Divorzio Venezia-Mestre, Regione: «decide popolazione»

Sarà l’intera popolazione dell’attuale Comune di Venezia a pronunciarsi sulla suddivisione nei due Comuni di Venezia e Mestre, in quanto la proposta riguarda l’intero territorio. È questo, in sintesi, il contenuto del provvedimento approvato oggi dalla Prima commissione del Consiglio regionale. «È una vicenda di cui si parla da parecchi anni – dichiara il Presidente della commissione Marino Finozzi (Lega Nord) – ma ormai siamo prossimi alla dirittura d’arrivo. Personalmente, sono molto favorevole al fatto che il cittadino di Venezia e di Mestre si possa esprimere per capire se è ancora utile che queste due realtà, a mio giudizio molto diverse l’una dall’altra, debbano rimanere all’interno della stessa amministrazione oppure separarsi affinché ciascuna possa governare secondo le proprie caratteristiche e le proprie peculiarità».

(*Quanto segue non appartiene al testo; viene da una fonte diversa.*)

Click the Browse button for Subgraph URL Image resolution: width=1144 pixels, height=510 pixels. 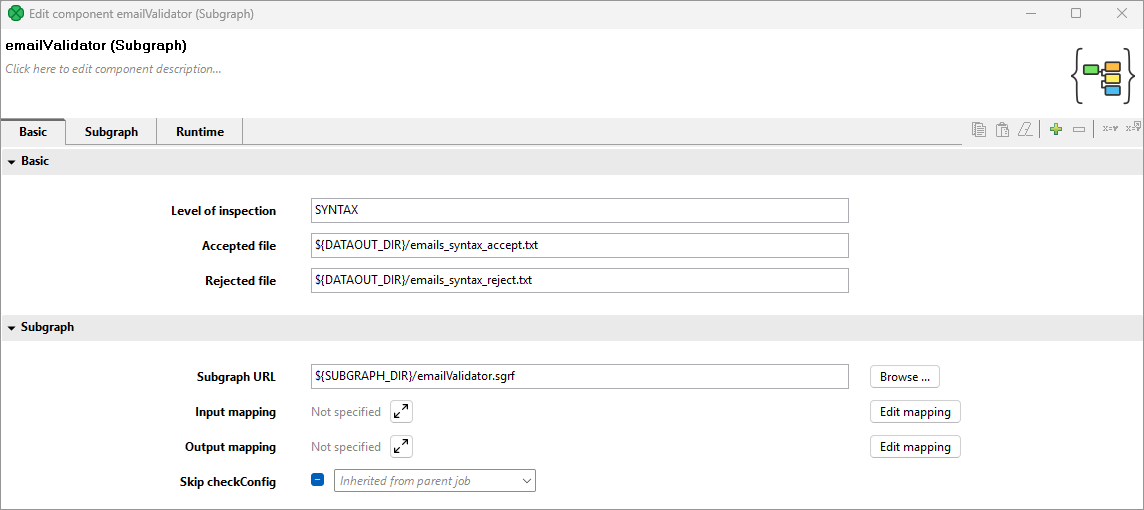point(904,377)
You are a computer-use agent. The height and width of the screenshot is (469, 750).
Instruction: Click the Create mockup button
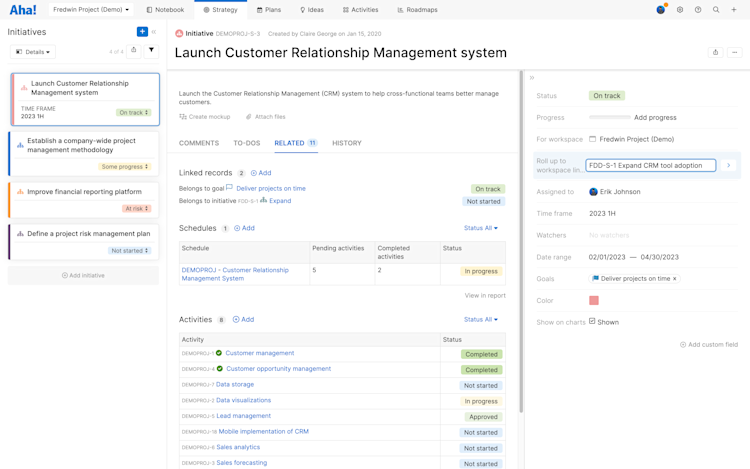point(205,117)
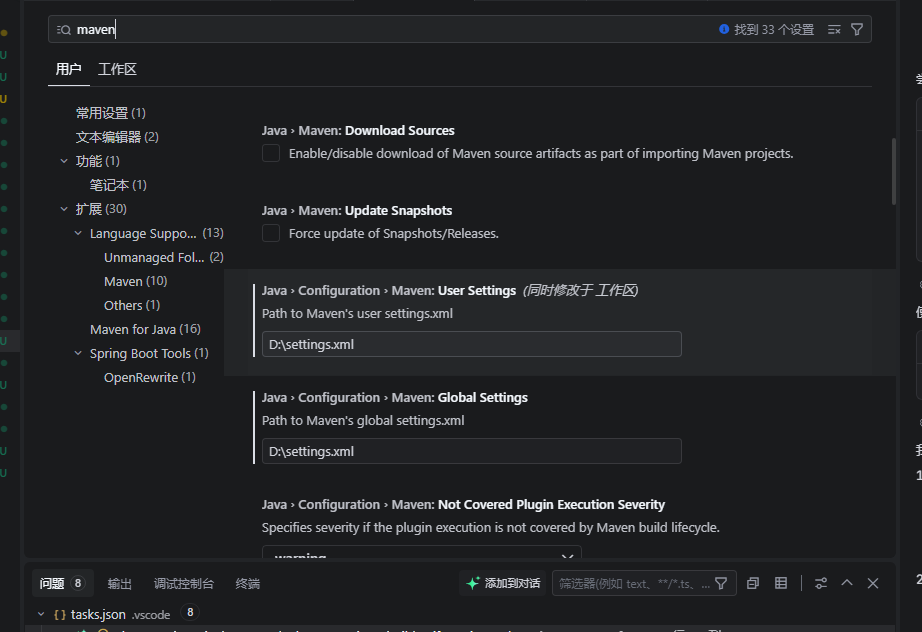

Di parere diverso la consigliera regionale Francesca Zottis, che a nome del Partito Democratico esprime «contrarietà rivolta non tanto al referendum, ma all’atto stesso che riteniamo illegittimo in quanto fondato su una Proposta di legge, passata in Consiglio per il giudizio di meritevolezza, sulla quale avevamo già espresso i nostri dubbi, dubbi che sono confermati dai pareri legislativi fin qui emessi. Sulla questione pende un ricorso: vedremo come finisce la vicenda, ma non ce la siamo sentita di votare a favore di un Proposta di deliberazione amministrativa di cui ad oggi è dubbia la legittimità».